The exercise: Count the lines in the items below that contain the word "icon", and reply with only that number.

(Dataset records)
========
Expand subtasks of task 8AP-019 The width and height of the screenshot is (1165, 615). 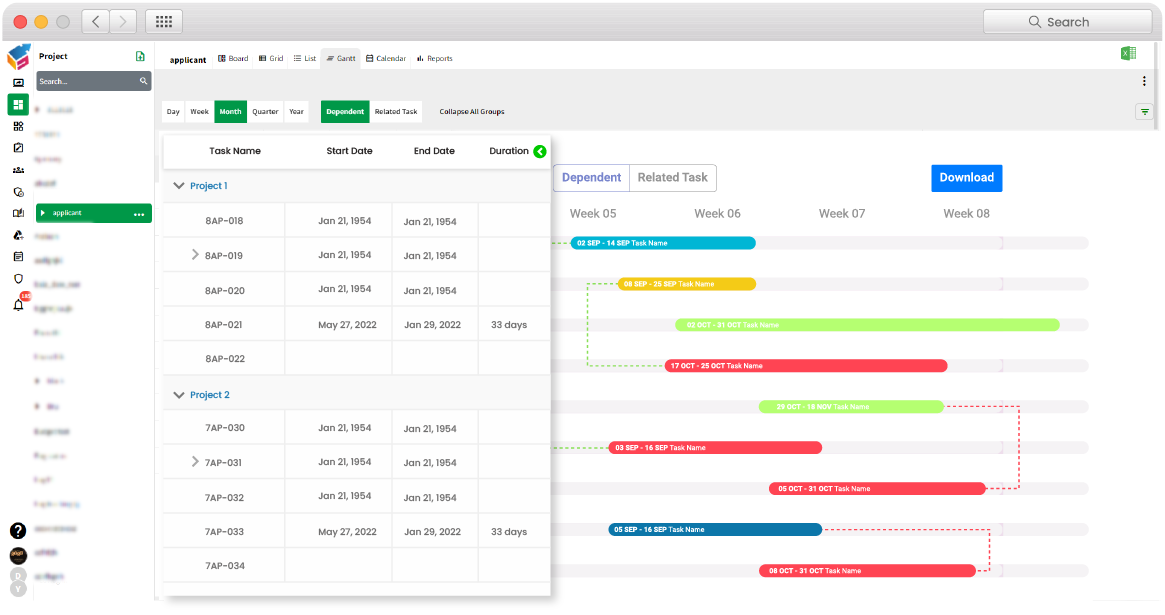[x=196, y=254]
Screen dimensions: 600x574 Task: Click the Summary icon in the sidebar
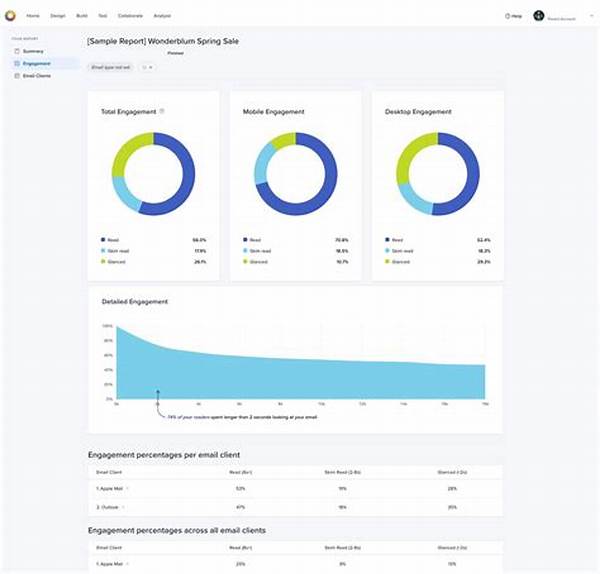pyautogui.click(x=16, y=50)
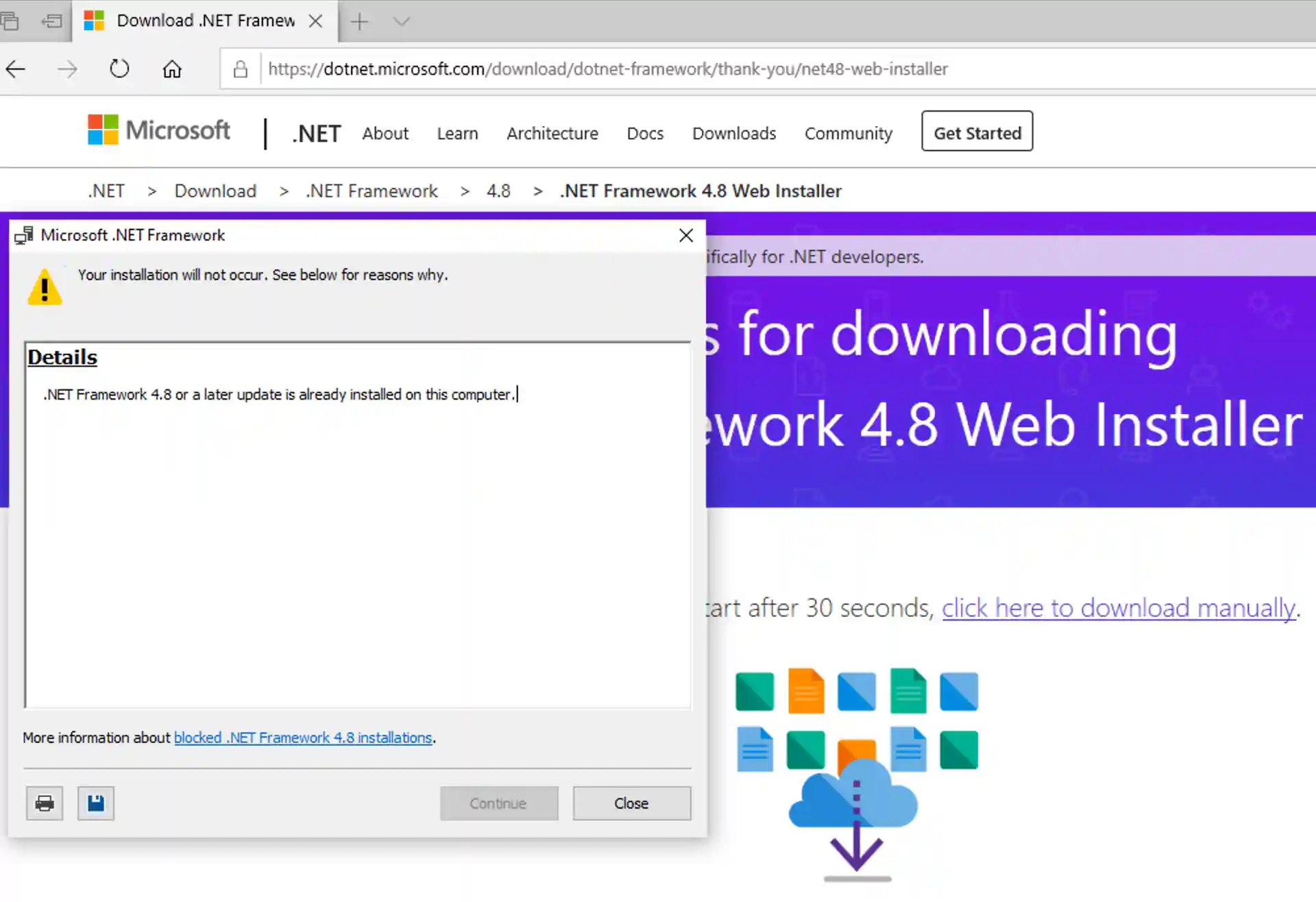
Task: Click the home icon in the toolbar
Action: [172, 69]
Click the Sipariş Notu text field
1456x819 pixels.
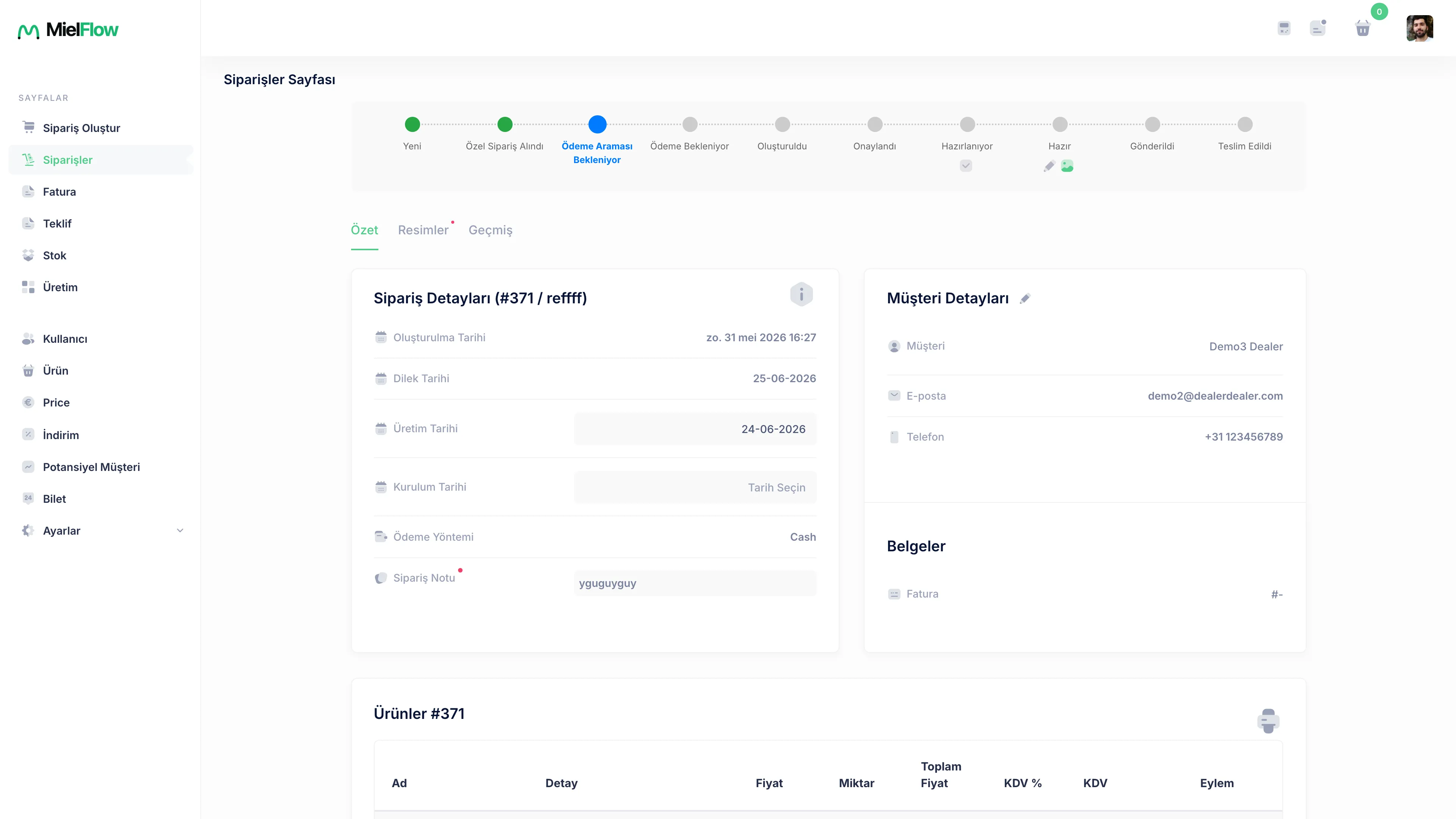695,583
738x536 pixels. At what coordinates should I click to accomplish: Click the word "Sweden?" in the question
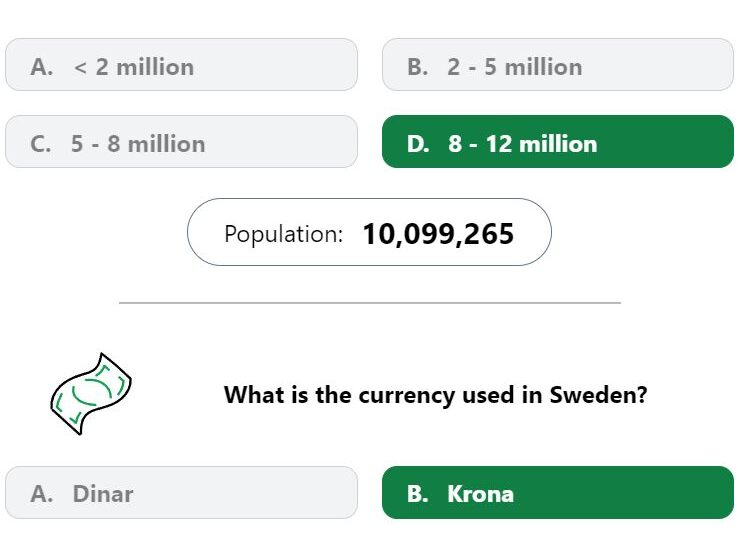click(598, 394)
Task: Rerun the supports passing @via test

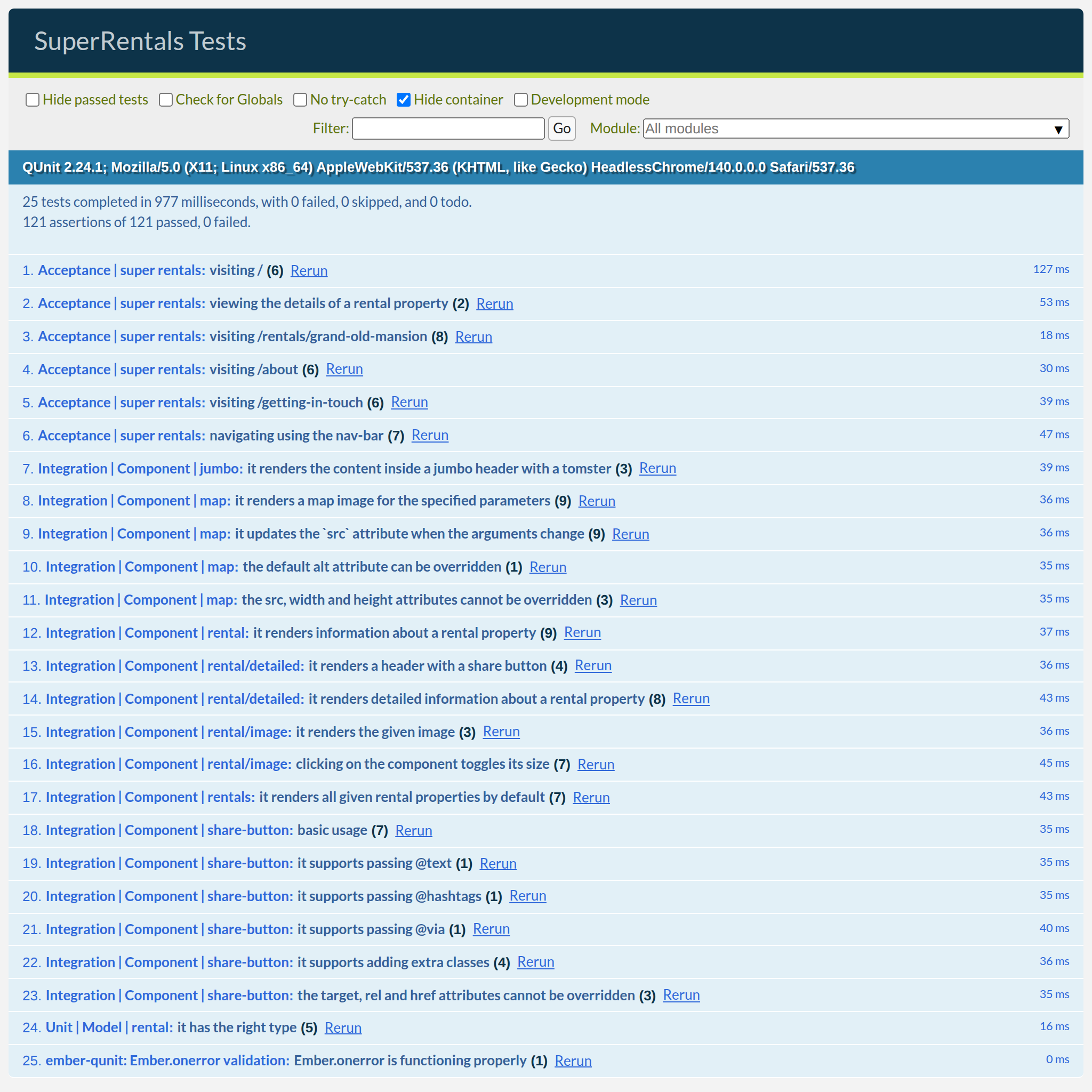Action: pyautogui.click(x=491, y=929)
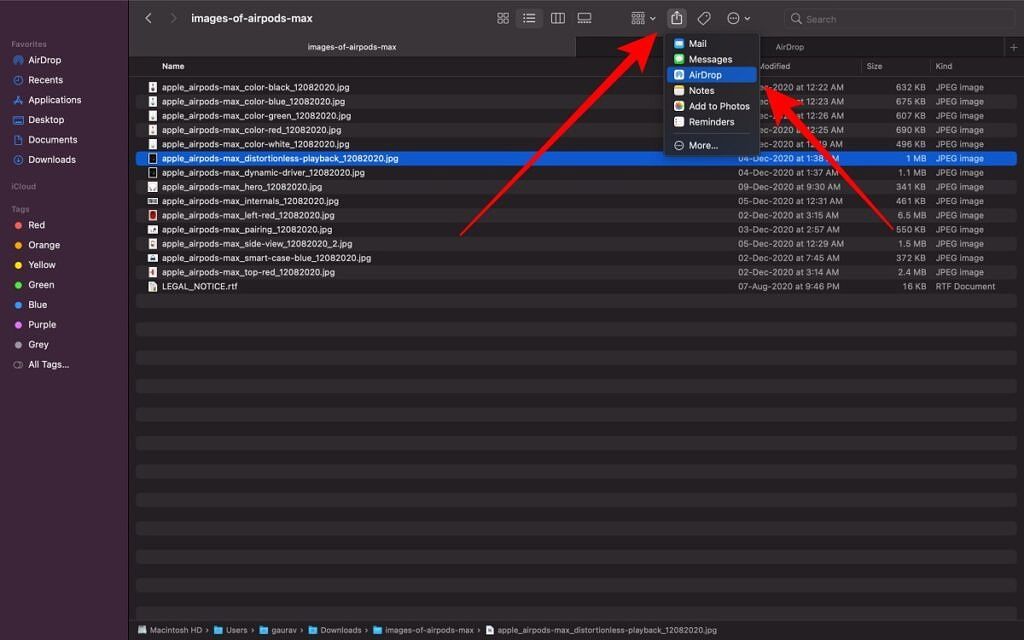Switch to gallery view
The image size is (1024, 640).
pos(584,18)
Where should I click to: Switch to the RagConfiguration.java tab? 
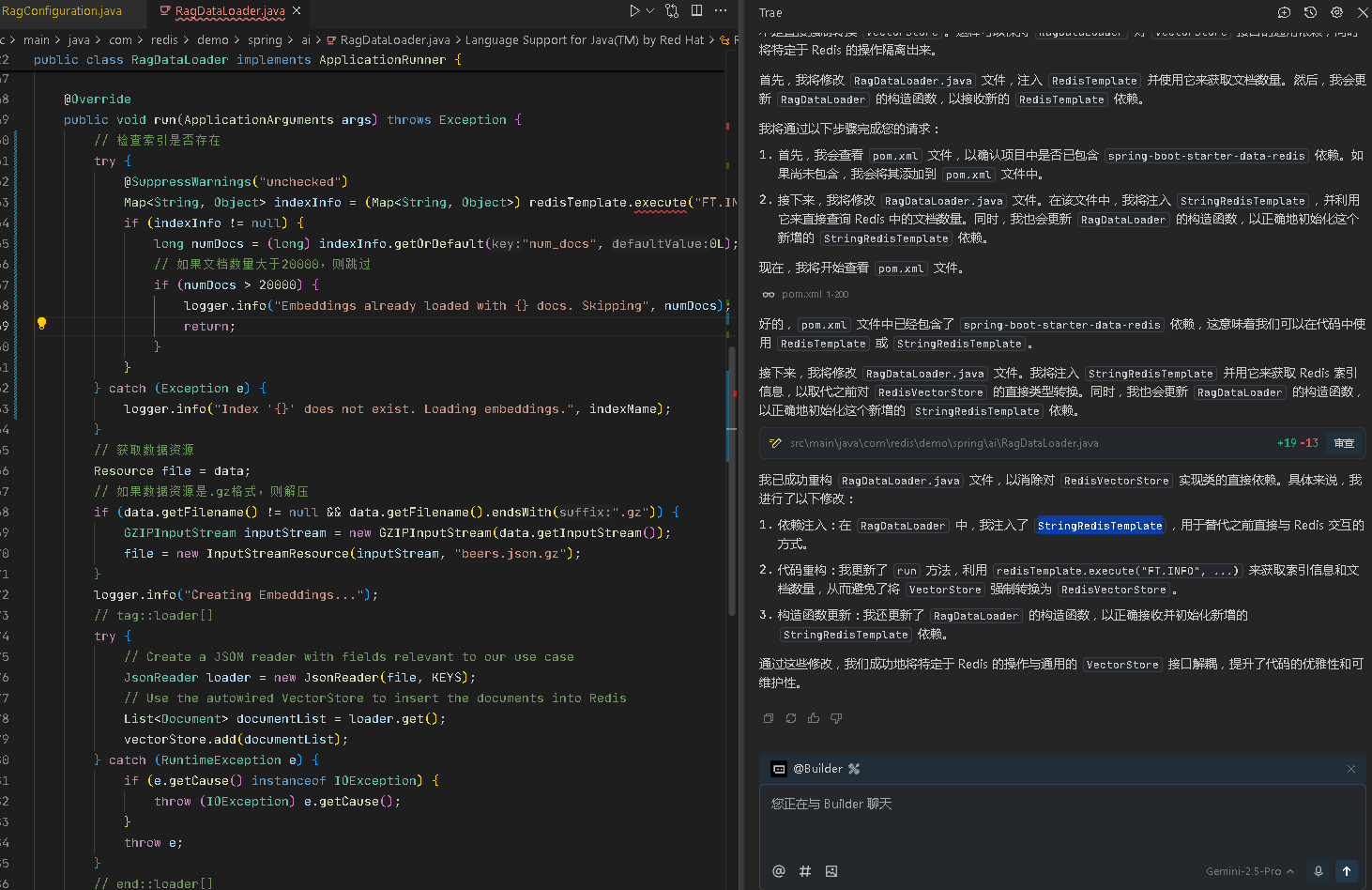[62, 11]
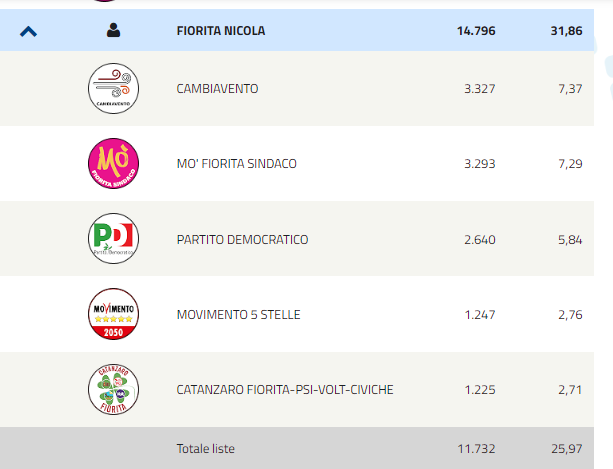The width and height of the screenshot is (613, 469).
Task: Open the PARTITO DEMOCRATICO list name
Action: pos(242,240)
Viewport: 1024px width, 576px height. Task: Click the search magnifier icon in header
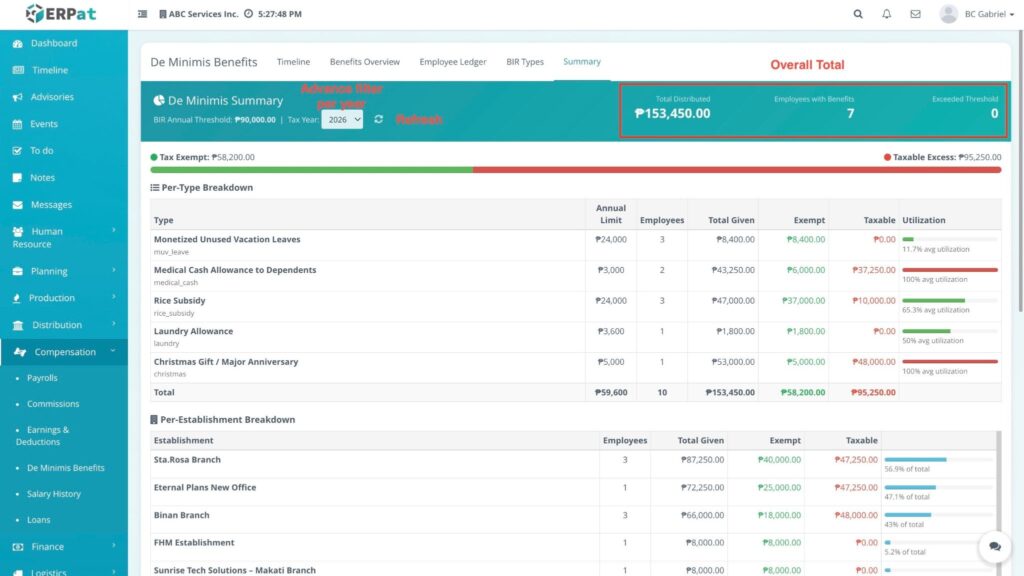tap(858, 14)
========
Solution to this task: 3